* [Provided text]:
** start **
# 40+ "First time experience" snowboarder from NJ



## Amarc (Mar 15, 2011)

Yo, Just want to say hi, I think this site is excellent! Kudos to the web admin. I just wanted to share my first time experience with my 11 yr old and 8 yr. First off, I always desired to learn snowboarding and why I wanted so long is beyond me. Anyway I challenged my boys to a "fun fastest learner" competition. It started @ Camelback MTN. Pa. with a 1 hour private lesson with individual instructors for each of us at 9am. Well by 1030am my 11 yr old smoked us by being the first of the magic carpet and on the lift. After lunch at 1pm my 8 yr old and me were also on the lift. The good news is I only caught one bad back side edge the damaged my new Red helmet but no stars and no concussion so I got up and continued. We had a blast for two days riding every green trail. I was able to ride and climb a few berms with my 11 yr old not as good as him though. Also by 6pm on day two I and my boys successfully rode two rails in the progression park. My kids were stoked. To go from private lessons sat. To top of the mountain Sunday add in a little free style it was awesome and a judge success. I look forward to next season and we will all have our own boards. So any input or comments feel free and thanks for having me.


----------



## wrathfuldeity (Oct 5, 2007)

nice,
best investment ever with the kids
welcome


----------



## HuskyFlip (Mar 2, 2010)

Nice! I just started this year at 40 as well. The first-timer group lesson I took, I was lumped in with a 40-something mom (an attractive one at that) who was learning with her teenage daughters. Power to the young at heart! I expect my 10 year old daughter will want to try soon, so I was taking this half season to get ahead of her at least to be in a confident position to coach, like getting on/off the lift, etc. if she wants to try it next year.


----------



## Amarc (Mar 15, 2011)

If in the budget I highly recommend private lessons. Yes I paid $125 for the hour for each of us but it was the best 375 I ever spent. To watch and 8 & a 10 year go from private lesson to top of the Mountain in two days was a proud moment. Be able to "somewhat" stay with them on the slopes was even better. Enjoy and maybe see you on the slopes next year.


----------



## david_z (Dec 14, 2009)

Definitely a great move taking the kids out with you! I've been working on my wife, getting her more in to the sport so that it is something we can do together (as opposed to something I just do with my friends) and we took my nephew out a few times last year & this year - it gives me an excuse to get out to the hill & gets us quality time together. You better believe when I have kid(s) as soon as they're old enough they'll be strapping in to a board. Or skis... but hopefully a board


----------
** end **
* [Direction 1]:
Answer these about the snowboarding thread:
(a) At which mountain did the first-time lessons take place?
(b) What did the private lesson cost per person for the hour?
(c) At what age did HuskyFlip start snowboarding?
* [Direction 2]: From the snowboarding thread, reproduce the passage from "If in the budget" up to and including "slopes next year.".
Rely only on the snowboarding thread for what comes next.

* [Supplied data]:
** start **
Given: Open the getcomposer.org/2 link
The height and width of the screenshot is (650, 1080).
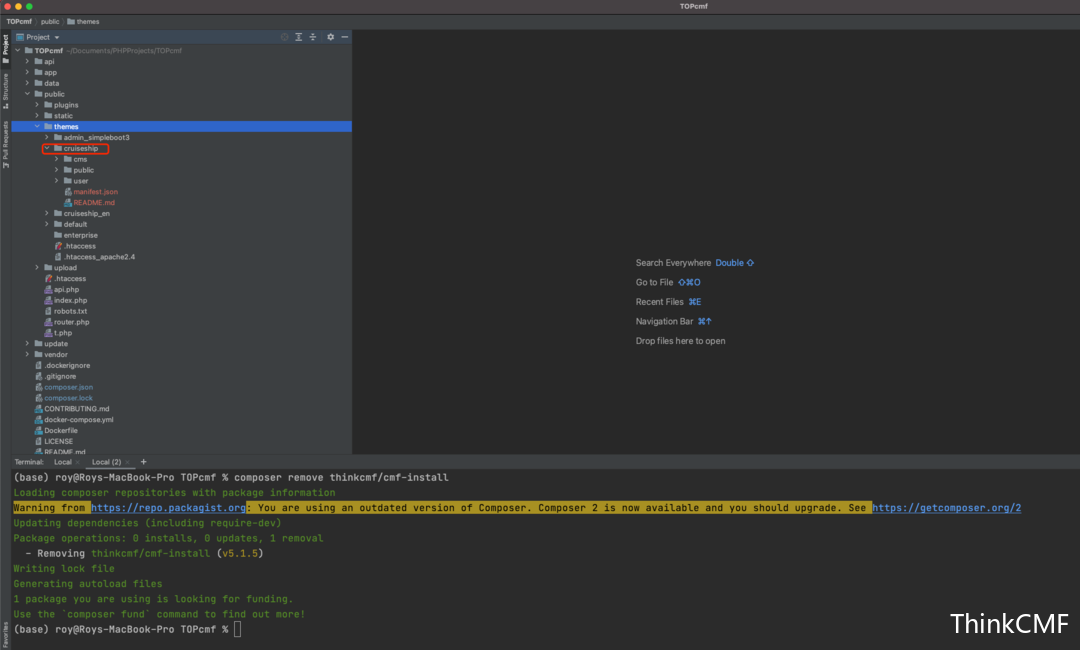Looking at the screenshot, I should click(946, 507).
** end **
* [Right answer 1]:
(a) Camelback MTN, Pa.
(b) $125
(c) 40

* [Right answer 2]:
If in the budget I highly recommend private lessons. Yes I paid $125 for the hour for each of us but it was the best 375 I ever spent. To watch and 8 & a 10 year go from private lesson to top of the Mountain in two days was a proud moment. Be able to "somewhat" stay with them on the slopes was even better. Enjoy and maybe see you on the slopes next year.